━━━ DATASET EXTRACT

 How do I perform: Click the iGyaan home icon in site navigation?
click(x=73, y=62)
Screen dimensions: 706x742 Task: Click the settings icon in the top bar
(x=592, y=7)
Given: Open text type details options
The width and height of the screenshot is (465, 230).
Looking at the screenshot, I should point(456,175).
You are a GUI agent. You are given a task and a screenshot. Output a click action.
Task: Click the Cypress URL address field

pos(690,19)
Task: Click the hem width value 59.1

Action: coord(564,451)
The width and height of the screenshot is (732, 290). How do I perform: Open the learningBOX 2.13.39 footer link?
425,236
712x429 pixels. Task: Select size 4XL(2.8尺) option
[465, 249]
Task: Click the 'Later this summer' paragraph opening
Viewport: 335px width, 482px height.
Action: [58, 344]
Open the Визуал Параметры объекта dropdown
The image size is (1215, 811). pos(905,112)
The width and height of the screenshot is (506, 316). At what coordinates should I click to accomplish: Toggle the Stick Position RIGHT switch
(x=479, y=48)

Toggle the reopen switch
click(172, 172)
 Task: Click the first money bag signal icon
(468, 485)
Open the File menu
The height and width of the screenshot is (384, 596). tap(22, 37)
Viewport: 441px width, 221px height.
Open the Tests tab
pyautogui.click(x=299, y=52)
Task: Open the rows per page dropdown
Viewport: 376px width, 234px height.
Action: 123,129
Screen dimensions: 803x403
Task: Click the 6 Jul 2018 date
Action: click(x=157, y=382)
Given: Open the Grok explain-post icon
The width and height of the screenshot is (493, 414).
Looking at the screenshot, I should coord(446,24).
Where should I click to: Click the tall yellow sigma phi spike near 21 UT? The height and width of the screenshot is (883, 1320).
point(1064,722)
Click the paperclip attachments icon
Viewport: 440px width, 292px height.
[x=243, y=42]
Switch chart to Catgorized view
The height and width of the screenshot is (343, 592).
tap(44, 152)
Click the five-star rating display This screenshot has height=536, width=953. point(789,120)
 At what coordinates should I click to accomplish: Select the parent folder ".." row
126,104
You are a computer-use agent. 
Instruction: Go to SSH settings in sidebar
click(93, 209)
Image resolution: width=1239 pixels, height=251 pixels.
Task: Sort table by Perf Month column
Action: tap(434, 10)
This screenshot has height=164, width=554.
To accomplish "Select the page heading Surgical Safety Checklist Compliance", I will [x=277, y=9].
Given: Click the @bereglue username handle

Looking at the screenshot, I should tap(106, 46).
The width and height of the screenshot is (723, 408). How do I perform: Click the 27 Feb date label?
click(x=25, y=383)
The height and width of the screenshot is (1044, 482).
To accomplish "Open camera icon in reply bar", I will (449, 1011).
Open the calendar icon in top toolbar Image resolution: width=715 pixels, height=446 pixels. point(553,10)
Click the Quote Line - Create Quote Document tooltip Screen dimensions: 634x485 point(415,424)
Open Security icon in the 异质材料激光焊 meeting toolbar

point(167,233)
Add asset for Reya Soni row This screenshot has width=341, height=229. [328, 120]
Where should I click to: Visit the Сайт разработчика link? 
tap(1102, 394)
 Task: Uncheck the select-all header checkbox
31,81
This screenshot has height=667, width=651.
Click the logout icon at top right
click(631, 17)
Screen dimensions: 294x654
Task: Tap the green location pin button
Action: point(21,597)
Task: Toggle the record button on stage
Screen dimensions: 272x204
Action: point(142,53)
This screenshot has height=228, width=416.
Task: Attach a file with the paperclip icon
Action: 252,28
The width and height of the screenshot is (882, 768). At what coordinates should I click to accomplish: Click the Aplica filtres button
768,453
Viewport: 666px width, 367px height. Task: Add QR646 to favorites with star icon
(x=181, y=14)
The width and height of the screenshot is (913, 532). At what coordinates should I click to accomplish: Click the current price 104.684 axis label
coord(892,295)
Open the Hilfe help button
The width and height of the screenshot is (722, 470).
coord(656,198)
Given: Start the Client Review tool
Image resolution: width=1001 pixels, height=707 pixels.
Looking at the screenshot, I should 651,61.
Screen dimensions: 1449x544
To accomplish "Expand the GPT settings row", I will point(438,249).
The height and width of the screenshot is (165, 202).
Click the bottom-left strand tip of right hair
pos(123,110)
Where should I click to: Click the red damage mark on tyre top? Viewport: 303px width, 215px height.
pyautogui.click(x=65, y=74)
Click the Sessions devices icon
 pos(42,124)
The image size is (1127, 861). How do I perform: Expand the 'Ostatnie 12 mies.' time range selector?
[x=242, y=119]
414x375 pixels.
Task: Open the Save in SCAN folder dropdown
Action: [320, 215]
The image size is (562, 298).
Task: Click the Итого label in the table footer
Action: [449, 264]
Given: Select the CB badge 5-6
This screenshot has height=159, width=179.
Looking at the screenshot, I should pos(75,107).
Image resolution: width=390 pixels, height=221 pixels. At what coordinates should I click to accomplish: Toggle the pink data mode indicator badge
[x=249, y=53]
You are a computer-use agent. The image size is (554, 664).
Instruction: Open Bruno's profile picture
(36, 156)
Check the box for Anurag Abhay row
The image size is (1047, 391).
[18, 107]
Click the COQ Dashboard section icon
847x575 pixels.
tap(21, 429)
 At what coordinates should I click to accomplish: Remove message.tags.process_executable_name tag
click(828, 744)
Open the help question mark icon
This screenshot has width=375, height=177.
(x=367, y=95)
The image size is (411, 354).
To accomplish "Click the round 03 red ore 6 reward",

━━━━━━

» THE TASK: Look through the data above for the string "computer" and copy every line where it appears.

» WRITTEN RESPONSE:
You are a computer-use agent. 
You are a computer-use agent. The image size is (554, 664).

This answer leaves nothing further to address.